The V&A is wrong to ban sketching
Since the early Renaissance, artists have honed their skills by sketching the works of earlier masters. Donatello spent years studying and sketching the sculptures of classical antiquity in Rome; later, the young Michelangelo became obsessed with studies of Donatello’s work; and, in turn, Bernini was greatly influenced by sketching Michelangelo’s statues. And so the baton has been passed through the centuries to today’s budding artists.
So when the Guardian’s architecture and design critic Olly Wainwright tweeted a picture of a sign at the V&A’s Undressed exhibition instructing the public not to sketch or photograph the exhibits, there was understandable uproar.
Founded in 1852, the V&A was set up with the express purpose of opening up the world of manufacturing and design to the public and inspiring the designers of the future. But now it seems that students and hobbyists who wish to gain a deeper appreciation of exhibits by sketching them come second.
The V&A’s justification for the prohibition on sketching was that it would ease congestion in their big exhibitions – the ban, they said, does not extend to the rest of the museum. But such rules are prone to creep over time. Just as the spurious belief that flash photography significantly fades art works ultimately led to many galleries banning photography outright, we should not be surprised if bans on sketching and taking one’s time to consider an artwork also begin to grow.
While increased public interest in the arts is to be celebrated, national museums and galleries now primarily measure their success through annual footfall. This is misguided. Blockbuster exhibitions, with their conveyor-belt sensibility, allowing visitors just a few moments to take in each piece before being herded on, have become increasingly popular in recent years, and have been a boon for museum finances. But by encouraging a superficial appreciation of their exhibits, museums only serve to undermine their own purpose and their duty to the public. They become mere tourist attractions to tick off your bucket list, rather than places to engage deeply with art, taking time to gain an appreciation and understanding of it.
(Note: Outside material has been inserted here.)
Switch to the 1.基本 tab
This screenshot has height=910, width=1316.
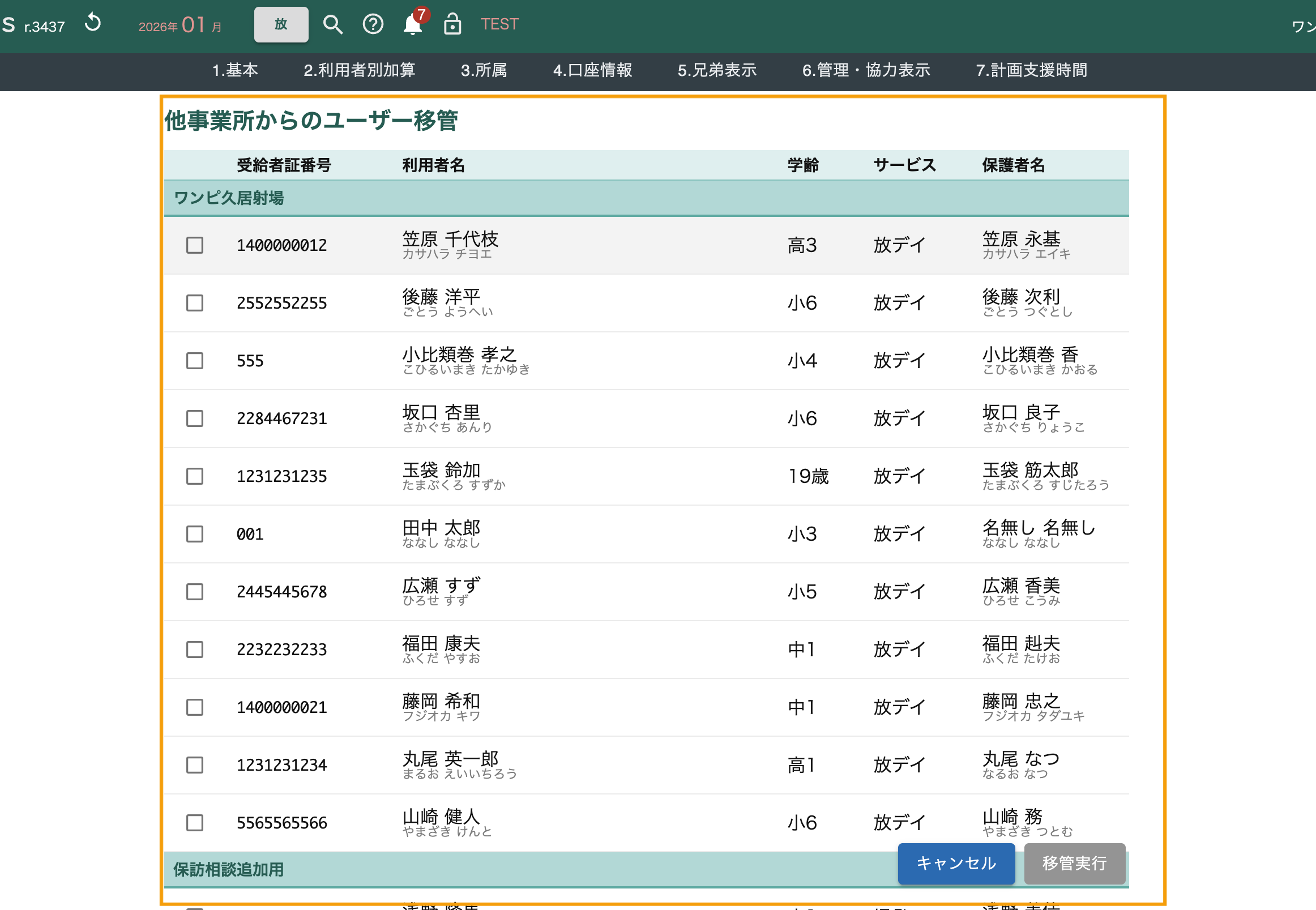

Exhibitions should be designed to allow visitors time to consider and even sketch what they are looking at – even if this means reducing the number of tickets allotted to popular exhibitions in a given hour. While it may seem counterintuitive, restricting access would actually allow museums to serve their duty to the public better. And if national institutions were to extend their often meagre opening hours, everyone who wanted to see an exhibition would still get their chance, sketchers and all.
Russell McCarthy is a writer based in London.